Laboratory registries allow for the analysis of the incidence and prevalence of the target condition as well as trends in the level of control. For instance, an NIH-funded program called the Vermedx Diabetes Information System[12] maintained a registry of laboratory values of diabetic adults in Vermont and northern New York State in the US with several years of laboratory results on thousands of patients.[13] The data included measures of blood sugar control (glycosolated hemoglobin A1C), cholesterol, and kidney function (serum creatinine and urine protein), and were used to monitor the quality of care at the patient, practice, and population levels. Since the data contained each patient's name and address, the system was also used to communicate directly with patients when the laboratory data indicated the need for attention. Out of control test results generated a letter to the patient suggesting they take action with their medical provider. Tests that were overdue generated reminders to have testing performed. The system also generated reminders and alerts with guideline-based advice for the practice as well as a periodic roster of each provider's patients and a report card summarizing the health status of the population. Clinical and economic evaluations of the system, including a large randomized clinical trial, demonstrated improvements in adherence to practice guidelines and reductions in the need for emergency room and hospital services as well as total costs per patient.[14][15][16] The system has been commercialized and distributed to physicians, insurers, employers and others responsible for the care of chronically ill patients. It is now being expanded to other conditions such as chronic kidney disease.

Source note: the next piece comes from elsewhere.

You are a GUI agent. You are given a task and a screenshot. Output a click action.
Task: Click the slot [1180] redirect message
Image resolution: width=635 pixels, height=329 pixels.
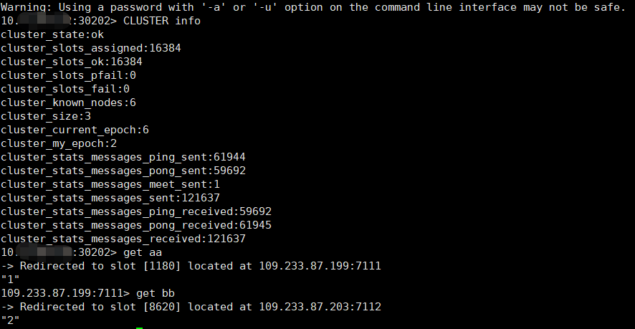point(191,266)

A similar system, The New York City A1C Registry,[17] is in used to monitor the estimated 600,000 diabetic patients in New York City, although unlike the Vermont Diabetes Information System, there are no provisions for patients to have their data excluded from the NYC database. The NYC Department of Health and Mental Hygiene has linked additional patient services to the registry such as health information and improved access to health care services. As of early 2012, the registry contains over 10 million test results on 3.6 million individuals. Although intended to improve health outcomes and reduce the incidence of the complications of diabetes,[18] a formal evaluation has not yet been done.
In May 2008, the City Council of San Antonio, Texas approved the deployment of an A1C registry for Bexar County. Authorized by the Texas Legislature and the state Health Department, the San Antonio Metropolitan Health District[19] implemented the registry which drew results from all the major clinical laboratories in San Antonio. The program was discontinued in 2010 for lack of funds.
Laboratory surveillance differs from population-wide surveillance in that it can only monitor patients who are already receiving medical treatment and therefore having lab tests done. For this reason, it does not identify patients who have never been tested. Therefore, it is more suitable for quality management and care improvement than for epidemiological monitoring of an entire population or catchment area.